Exercise requirements:
Replace "Viewport" with "Display area" throughout the data and reproduce it otherwise unchanged. Omit the pictures.

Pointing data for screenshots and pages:
++++++++
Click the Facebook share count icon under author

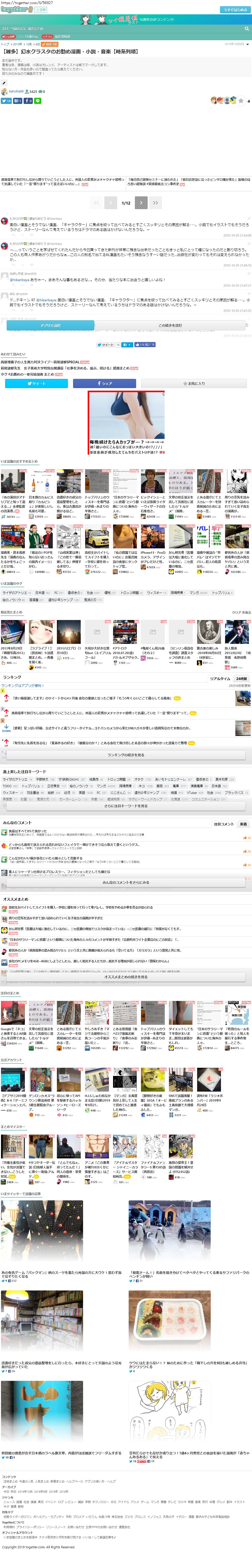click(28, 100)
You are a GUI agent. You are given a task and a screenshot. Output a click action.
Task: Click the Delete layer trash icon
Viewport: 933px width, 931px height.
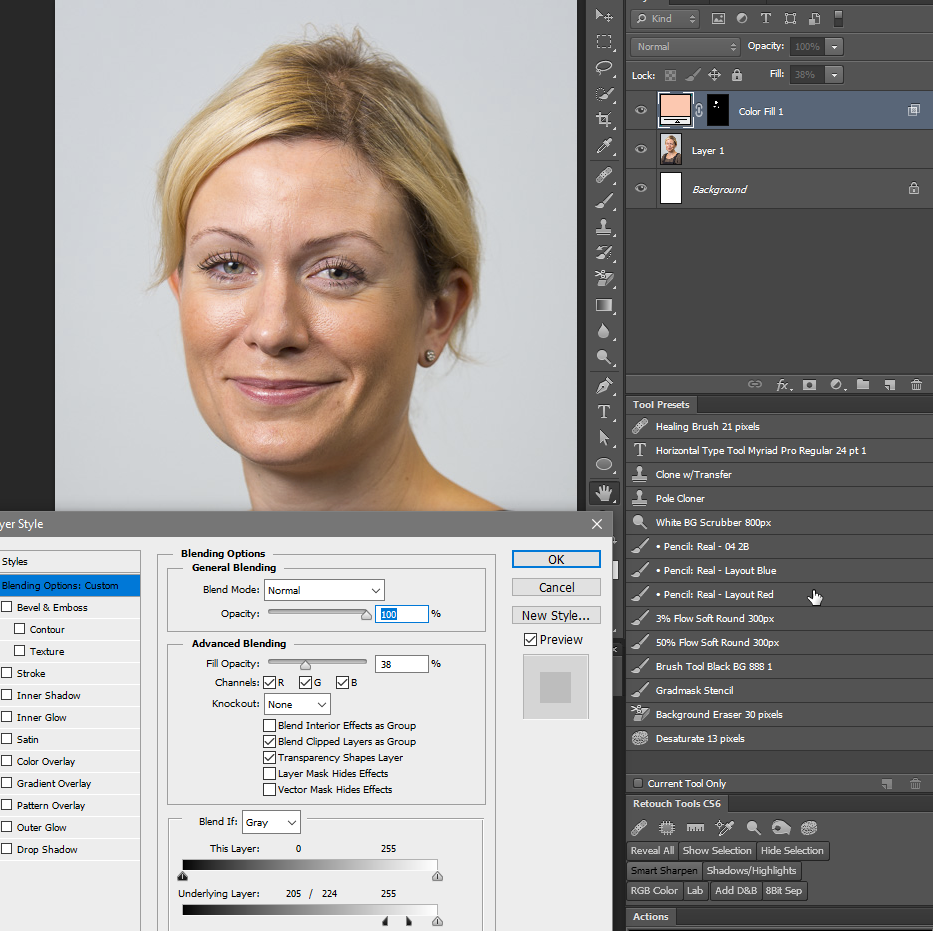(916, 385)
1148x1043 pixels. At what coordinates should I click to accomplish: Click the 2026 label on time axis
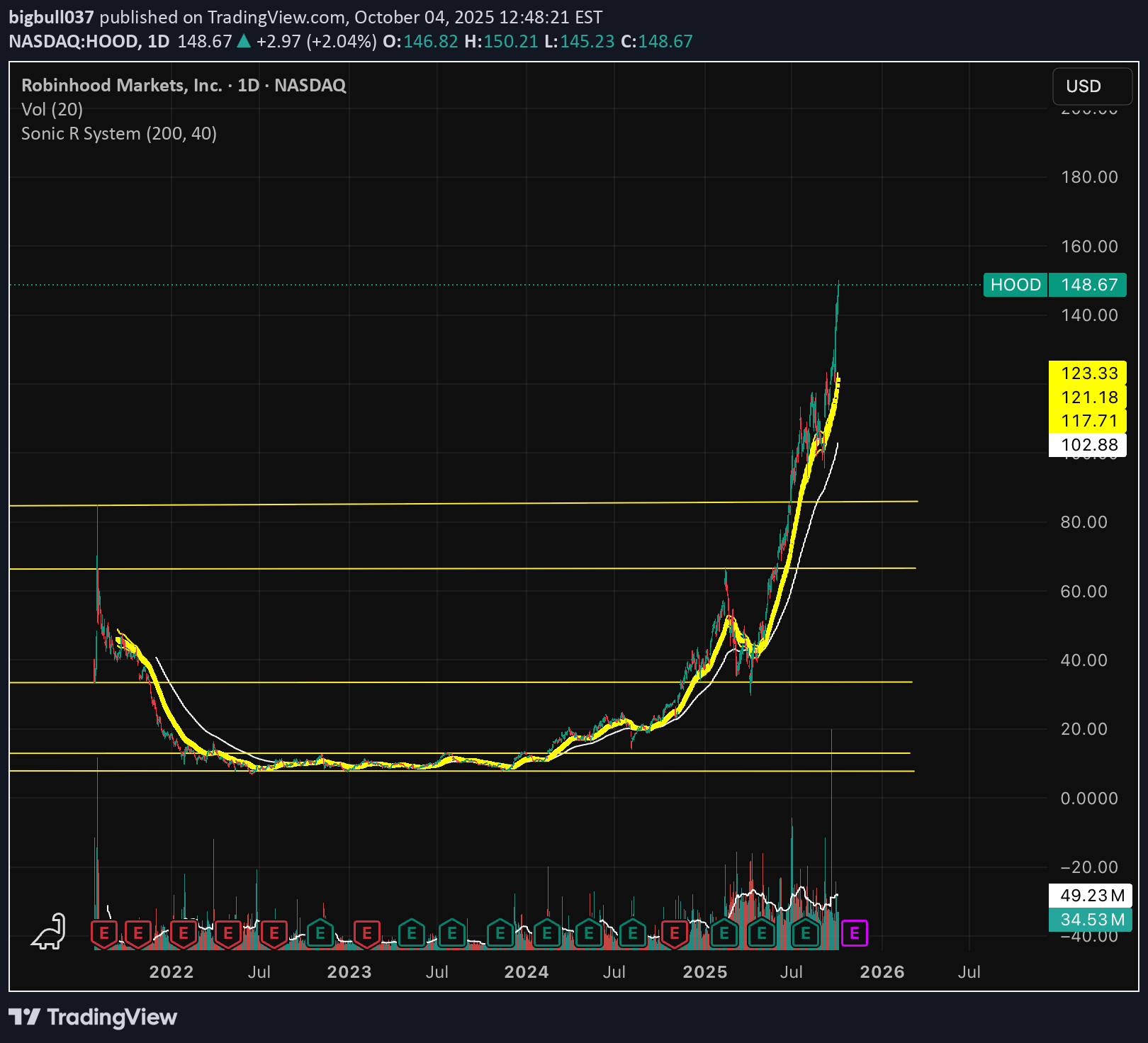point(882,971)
++++++++
Solution for this exercise:
Click the Facebook share count icon under author

click(28, 100)
You are a GUI agent. You are given a task and a screenshot. Output a click action.
Task: Click the Delete layer trash icon
Display area: 933px width, 931px height.
(916, 385)
1148x1043 pixels. At what coordinates should I click to accomplish: Click the 2026 label on time axis
point(882,971)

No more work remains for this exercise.